■ Work task A
Answer these questions using the k10s post below.
(i) For how long did the developer vibe-code k10s before archiving the codebase?
(ii) How many manual = nil cleanup assignments were scattered across the file?
(iii) How many different things did the s keybinding mean?
■ Work task B
Carry on the post about going back to writing code by hand, starting after its last sentence.

■ Text block
I’m Going Back to Writing Code by Hand#
Author: shvbsle (k10s.dev) Published: 2026-05-09
Summary#
A developer vibe-coded a GPU-aware Kubernetes TUI (k10s) for 7 months using claude-code, then archived the entire codebase and started over. The project grew from a focused GPU dashboard to a bloated k9s clone because AI-generated velocity made every feature feel “free.” The resulting 1,690-line god object with 110 switch/case branches became unmaintainable. The post extracts five tenets — hard-won lessons about what AI gets wrong when projects grow complex.
Core thesis: AI writes features, not architecture. The longer you let it drive without constraints, the worse the wreckage gets.
The Five Tenets#
Tenet 1: AI Builds Features, Not Architecture#
Each feature was implemented in isolation — “make this work right now” — without awareness of 49 other features sharing state. Nine manual = nil cleanup assignments scattered across the file. Miss one → ghost data from previous views.
Fix: Write architecture yourself before any code. Put invariants in CLAUDE.md:
- Each view implements the View trait. Views do NOT access other views’ state.
- Adding a new view MUST NOT require modifying existing views.
- The App struct is a thin router — navigation and dispatch only.
Tenet 2: The God Object Is the Default AI Artifact#
AI gravitates toward single-struct-holds-everything because it satisfies the immediate prompt with minimal ceremony. Result: one keybinding (s) meant three different things depending on view state. 20+ occurrences of string-comparison type discrimination in one file.

■ Available data
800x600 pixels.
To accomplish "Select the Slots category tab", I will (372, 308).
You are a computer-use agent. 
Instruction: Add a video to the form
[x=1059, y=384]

■ Your response A
(i) Seven months.
(ii) Nine.
(iii) Three, depending on view state.

■ Your response B
Fix: State ownership rules in CLAUDE.md:
- NEVER add fields to the App struct for view-specific state
- Each view declares its own key bindings
- If your change requires modifying existing views, stop and ask
Tenet 3: Velocity Illusion Widens Your Scope#
Vibe-coding makes everything feel cheap. The developer went from “GPU dashboard for cluster operators” to “general-purpose Kubernetes TUI for everyone” because each feature took one session. But: infinite line budget ≠ infinite complexity budget.
Fix: Explicit scope boundary in CLAUDE.md:
- Define who you’re NOT building for
- Reject features that don’t serve the core audience
- Say no in advance, before the velocity high convinces you to say yes
Tenet 4: Positional Data Is a Time Bomb#
All Kubernetes resources were flattened to []string. Column identity was purely positional (ra[3] = Alloc). Add a column → every sort, conditional render, and accessor silently breaks. Compiler can’t help because it’s all strings.
Fix: Never flatten structured data into positional arrays. All data flows as typed structs until the render() call. Sort functions operate on named fields, never indices.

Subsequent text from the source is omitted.